Selain ketiga tokoh besar di atas, masih ada tokoh pembaharuan modern yang hidup di awal abad 19 yang membicarakan tentang teori kenabian ini, misalnya Al Afghani dan muridnya, Muhammad Abduh. Al Afghani mengumpamakan masyarakat dengan badan, di mana anggota-anggotanya saling berhubungan dan mempunyai fungsinya sendiri-sendiri. Kalau badan tidak bisa hidup tanpa roh, maka demikian juga masyarakat. Roh masyarakat adalah kenabian atau hikmah (filsafat). Jadi nabi dan filosof bagi masyarakat sama dengan kedudukan roh bagi badan. Perbedaan antara keduanya adalah bahwa kenabian adalah anugerah Tuhan untuk hamba-hamba yang dipilihNya, karena Tuhan lebih mengetahui di mana Ia akan meletakkan risalatNya, sedangkan filsafat bisa diperoleh dengan renungan dan pemikiran.
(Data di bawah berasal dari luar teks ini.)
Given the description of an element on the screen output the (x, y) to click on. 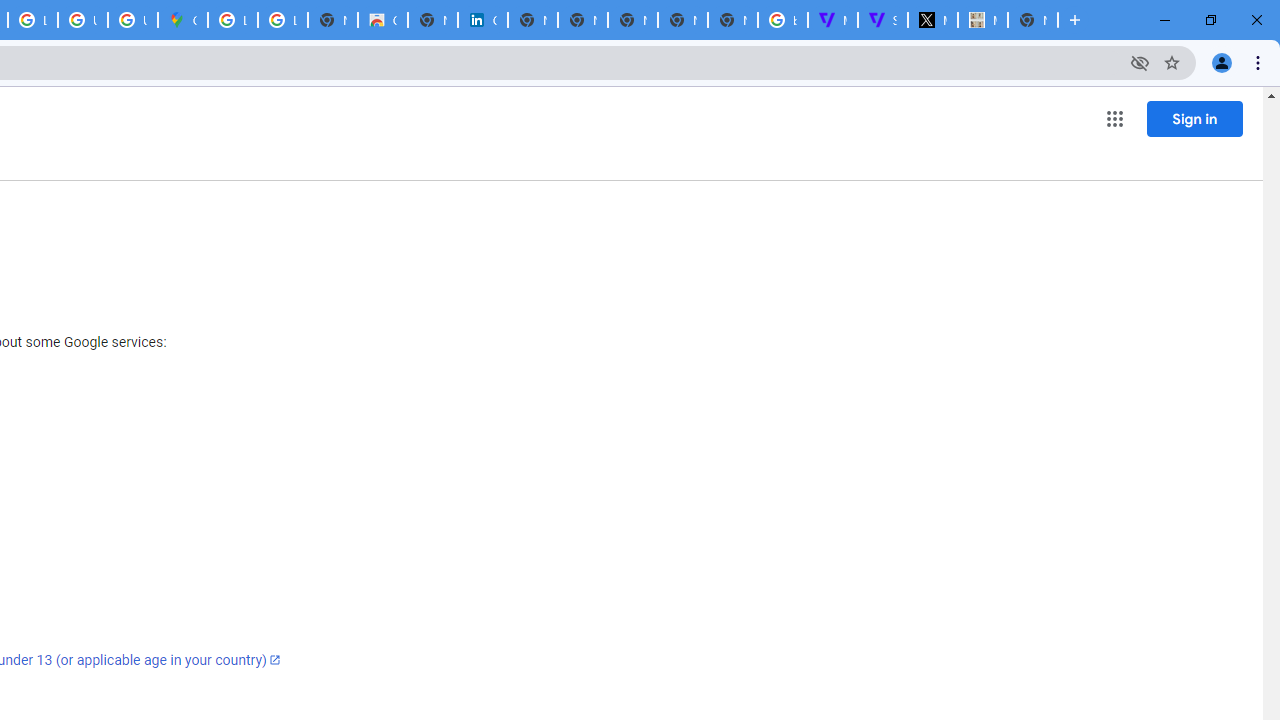
Miley Cyrus (@MileyCyrus) / X (932, 20)
New Tab (732, 20)
Streaming - The Verge (882, 20)
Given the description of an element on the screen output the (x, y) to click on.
Selain itu, nabi terjaga dari kekeliruan, sedang filosof bisa salah.

Menurut Abduh, manusia adalah makhluk social yang tidak mungkin bisa hidup tanpa kawanan kelompok masyarakat. Manusia juga diberikan potensi untuk berfikir dengan anugerah akal dari Tuhan, dengan akal manusia bisa mengetahui mana yang baik dan yang buruk serta mengetahui kewajiban membuat hokum-hukum. Namun demikian, kadangkala kehidupan manusia juga selalu ditimpa kekacauan, keributan dan pertengkaran. Dengan demikian, maka masyarakat memerlukan sekali kepada sebagian anggotanya untuk bertindak sebagai penunjuk jalan, menerangkan apa yang berguna dan apa yang berbahaya dan mengajarkan apa yang dikehendaki Tuhan. Oleh karena itu, sejatinya akal masih membutuhkan wahyu sebagai petunjuk hidup mereka. Sebab wahyu sesungguhnya memiliki dua fungsi utama, yakni menolong akal untuk mengetahui secara rinci mengenai kehidupan akhirat, dan menguatkan akal agar mempu mendidik manusia untuk hidup secara damai dalam lingkungan sosialnya.
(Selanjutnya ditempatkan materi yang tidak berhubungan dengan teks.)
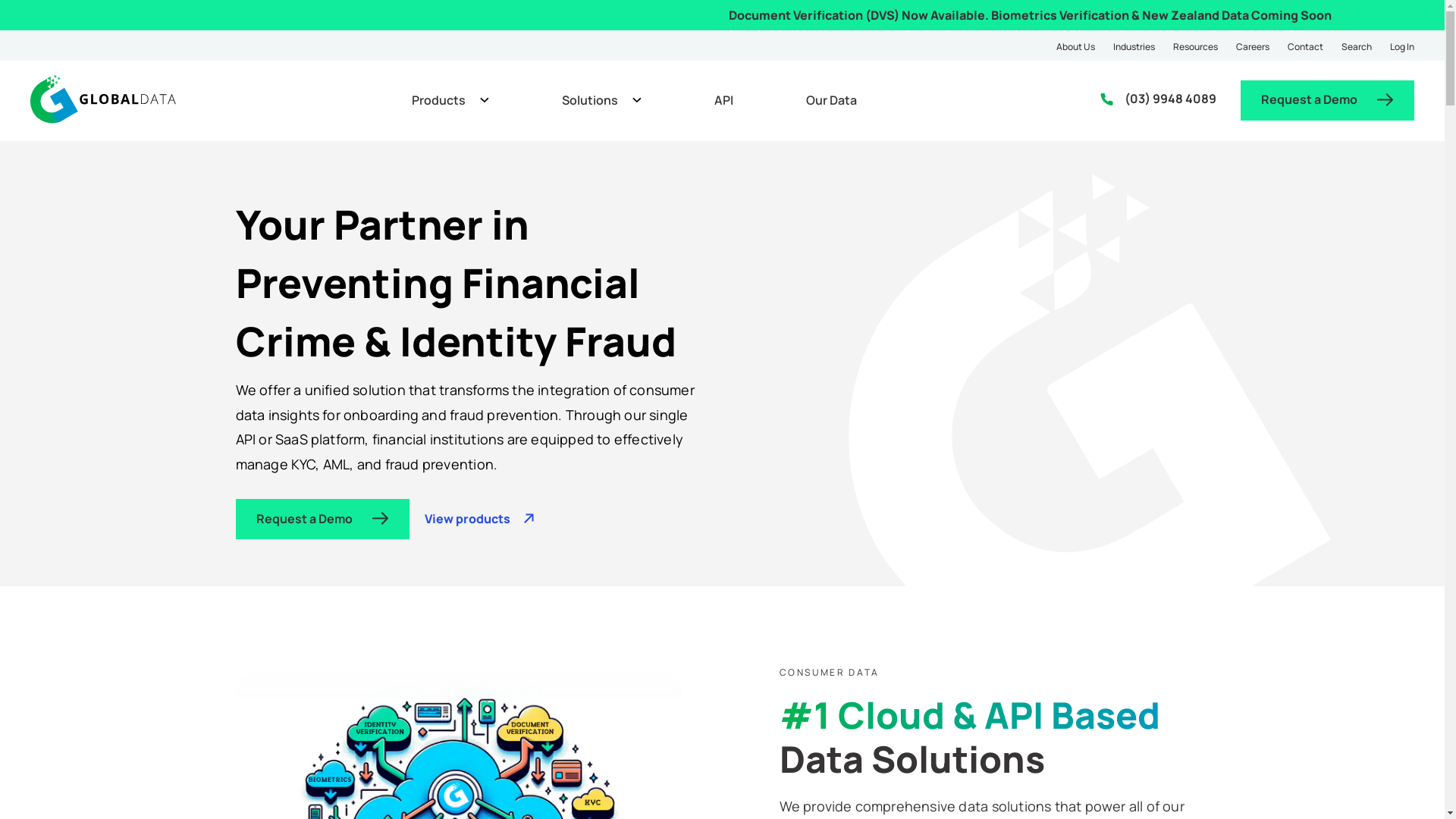
Request a Demo Element type: text (321, 518)
View products Element type: text (479, 518)
Products Element type: text (450, 99)
Solutions Element type: text (601, 99)
(03) 9948 4089 Element type: text (1158, 98)
Resources Element type: text (1195, 45)
About Us Element type: text (1075, 45)
Request a Demo Element type: text (1327, 100)
Log In Element type: text (1402, 45)
Contact Element type: text (1305, 45)
Careers Element type: text (1252, 45)
API Element type: text (723, 99)
Our Data Element type: text (831, 99)
Industries Element type: text (1133, 45)
Search Element type: text (1356, 45)
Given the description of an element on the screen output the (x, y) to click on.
Dan manusia yang terpilih untuk menyampaikan risalahNya adalah nabi dan rasul-rasul a.s. menurut Abduh keutusan mereka merupakan pelengkap kejadian manusia dan menjadi keperluan yang sangat penting bagi kelangsungannya. Kedudukannya bagi makhluk manusia seperti kedudukan akal bagi seseorang. Keutusan mereka tersebut adalah anugerah yang dilengkapkan oleh Tuhan, agar bagi manusia tidak ada lagi alasan atas Allah sesudah keutusan rasul-rasul.
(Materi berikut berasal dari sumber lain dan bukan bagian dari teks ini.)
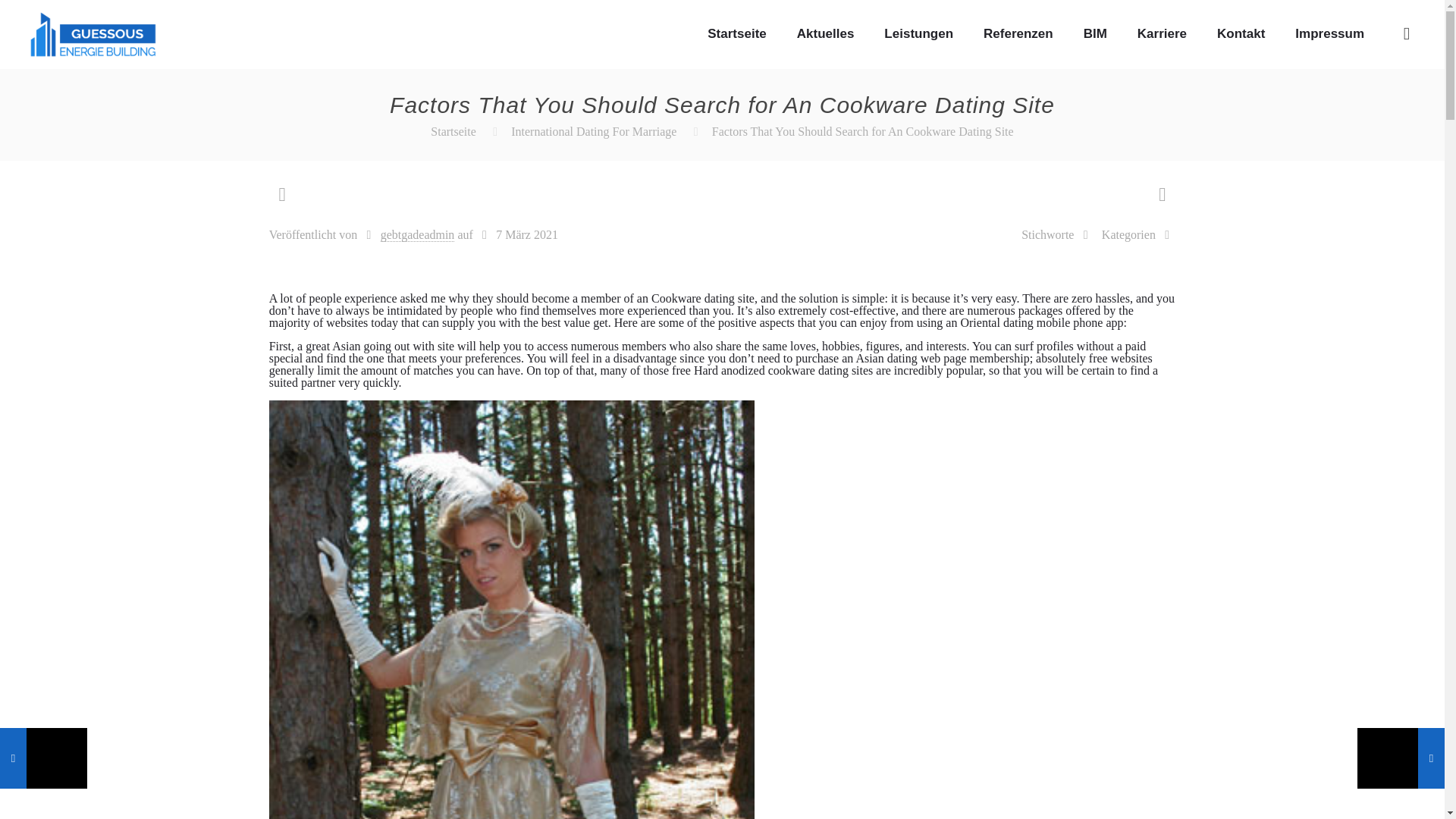
International Dating For Marriage (594, 131)
Guessous Energie Building (93, 33)
Karriere (1162, 33)
Leistungen (918, 33)
Aktuelles (825, 33)
Referenzen (1018, 33)
Impressum (1328, 33)
Startseite (453, 131)
Kontakt (1240, 33)
Startseite (736, 33)
Given the description of an element on the screen output the (x, y) to click on. 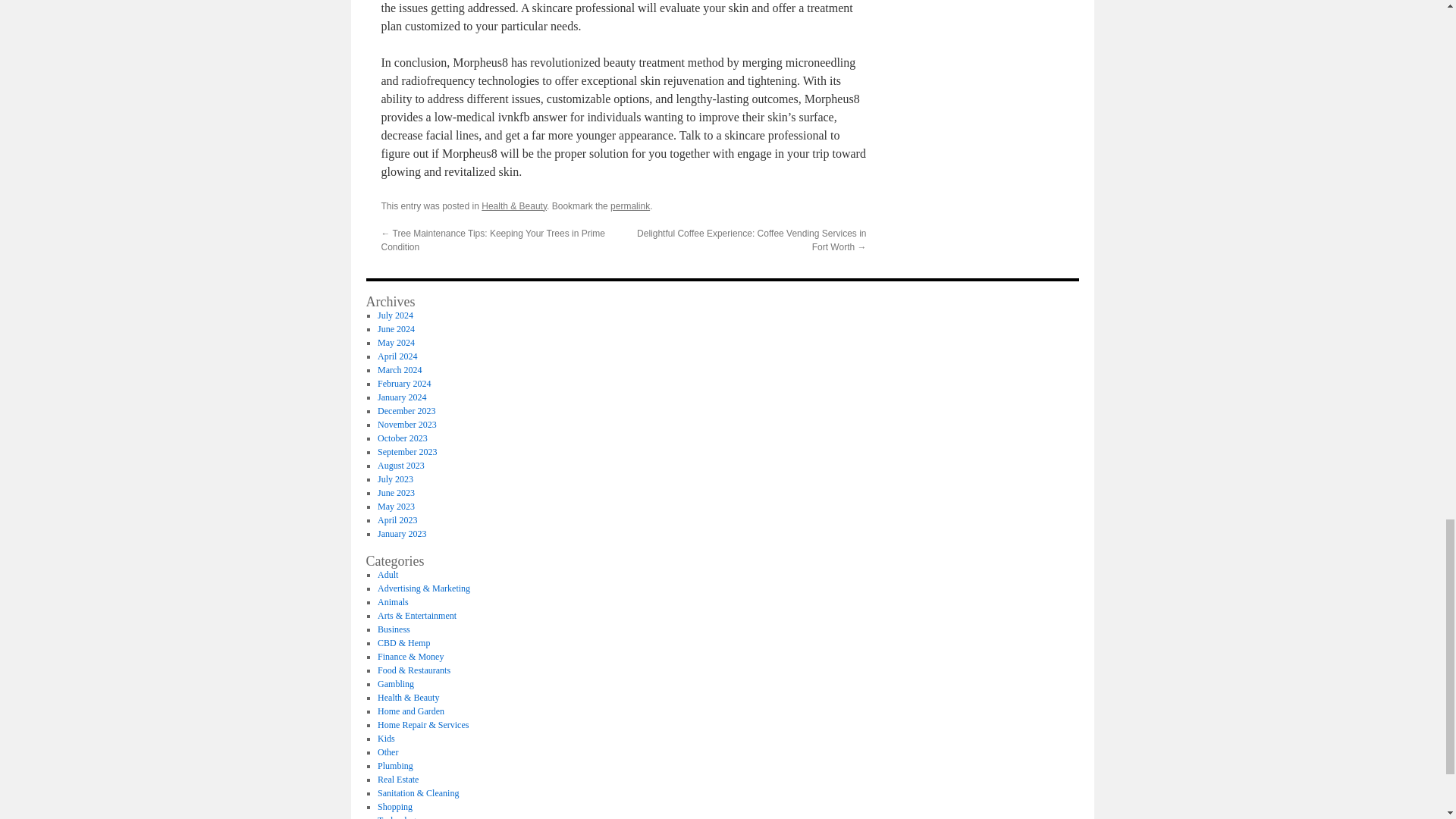
April 2023 (396, 520)
Animals (393, 602)
June 2023 (395, 492)
July 2023 (395, 479)
Adult (387, 574)
June 2024 (395, 328)
September 2023 (406, 451)
October 2023 (402, 438)
February 2024 (403, 383)
May 2023 (395, 506)
March 2024 (399, 369)
November 2023 (406, 424)
May 2024 (395, 342)
January 2023 (401, 533)
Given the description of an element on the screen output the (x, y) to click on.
Menurut Abduh, Tuhan mengkhususkan sebagian makhluk dengan wahyu dan ilham, karena jiwa mereka telah meninggi dan dapat menerima limpahan Tuhan serta rahasiaNya. Tingkatan akal manusia itu berbeda-beda, di mana sebagiannya lebih tinggi daripada yang lain. Al Afghani menganggap nabi sebagai ruh masyarakat sedangkan Abduh menganggap nabi itu sebagai otaknya masyarakat, betapa pentingnya eksistensi kenabian itu.